Rosmerta tmayor at mediaone.net
Mon Apr 30 03:01:22 UTC 2001


Jamieson and Amanda's dueling Tolkien quotes are prescient since I 
have been thinking about Tolkien a lot this weekend: 

Having read all four HPs to my 7-yr-old, we are now reading him The 
Hobbit, which spurred me on to dig out my Fellowship of the Ring et. 
al., which I haven't read since I was a teenager (and absolutely, 
positively adored and devoured). 

I'm not more than halfway through either book, but two quick 
impressions this second time around:

1) The LOTR is amazingly grim from the absolute outset, and it never 
lets up for a moment. From a frivolous-human-nature point of view, 
it's a wonder he got anyone to slog through the whole thing. And it 
sure makes you miss JKR's Uranus jokes and such. Even the light 
moments are filled with nearly unbearable forebearing. Did anyone 
else read the (very well done) essay in the Times' Book Review (4/21) 
on what Tolkien would think about the movie coming out? The writer (I 
think it was Judith Shulevitz?) had a comment at the end about how 
portentous the trilogy was. My first instinct was to leap to his 
defense, but actually re-reading the book, and comparing it to the 
Fred-and-George moments we've all come to know and love, I have to 
agree at least in part. 


2) On the other hand, in the Bad Guy department, even just the 
faintest whiff of Sauron is still enough to make Voldie look like a 
teenaged-wanna-be.
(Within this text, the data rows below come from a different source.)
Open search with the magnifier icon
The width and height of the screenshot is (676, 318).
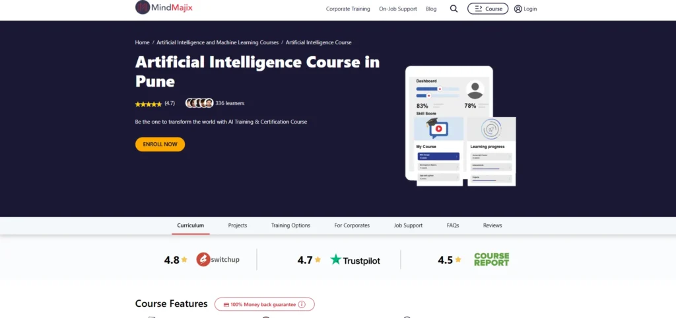(x=454, y=9)
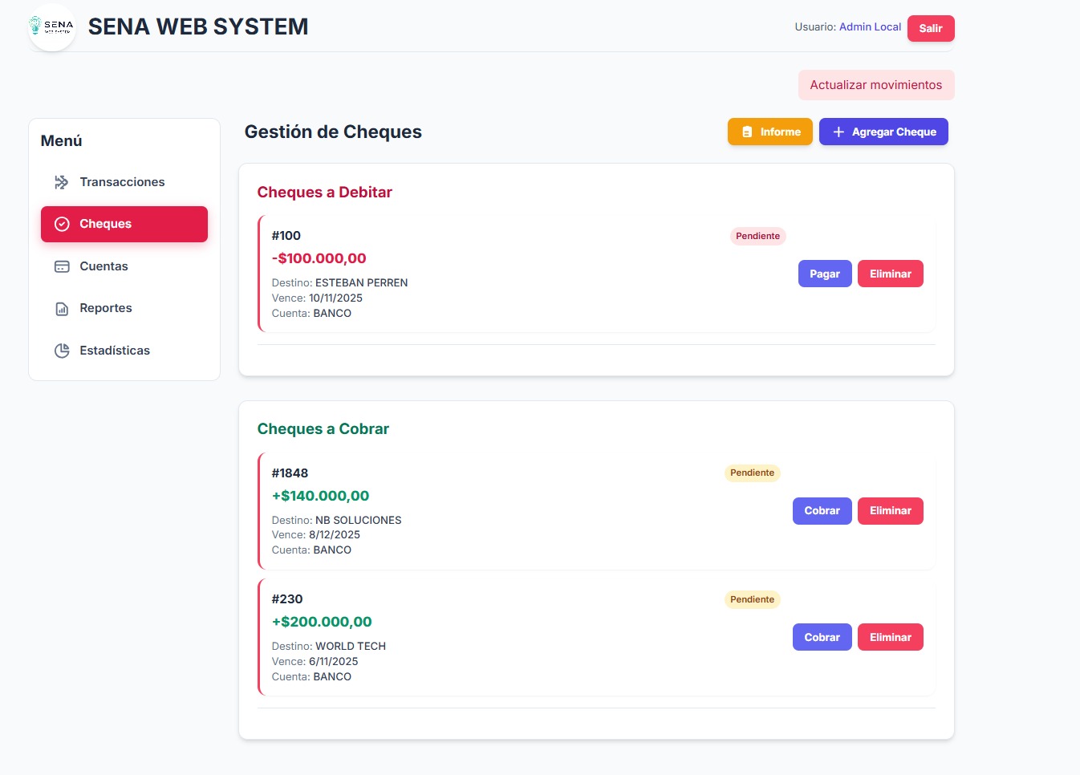Click the Pendiente badge on cheque #100
The height and width of the screenshot is (775, 1080).
click(757, 236)
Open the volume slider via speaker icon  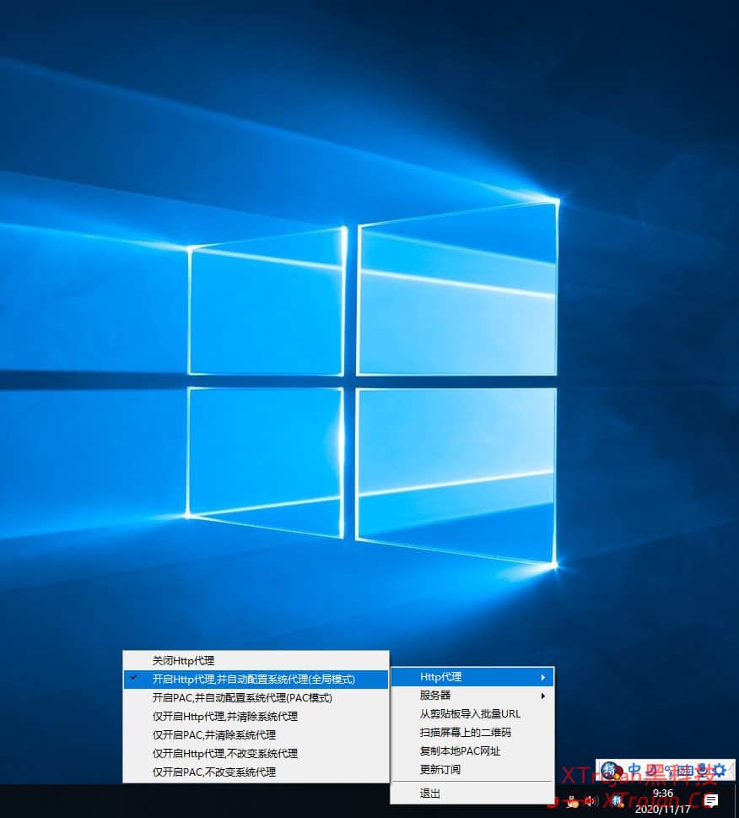coord(590,800)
Somebody who wrote a review when Goblet of Fire 
first came out (maybe Charles Baxter on Salon? or that weird Stephen 
King review in the BR?) gave an overall positive review but 
complained that Voldemort wasn't scary enough for the evil influence. 
I don't think anyone who's read the end of GoF can say Voldie isn't 
frightening, but I do have to say, nobody beats Tolkien when it comes 
to utterly terrifying, world-destroying evil. 

~Rosmerta, who's thinking it's instructive but dangerous to re-read 
much-beloved books as a different person.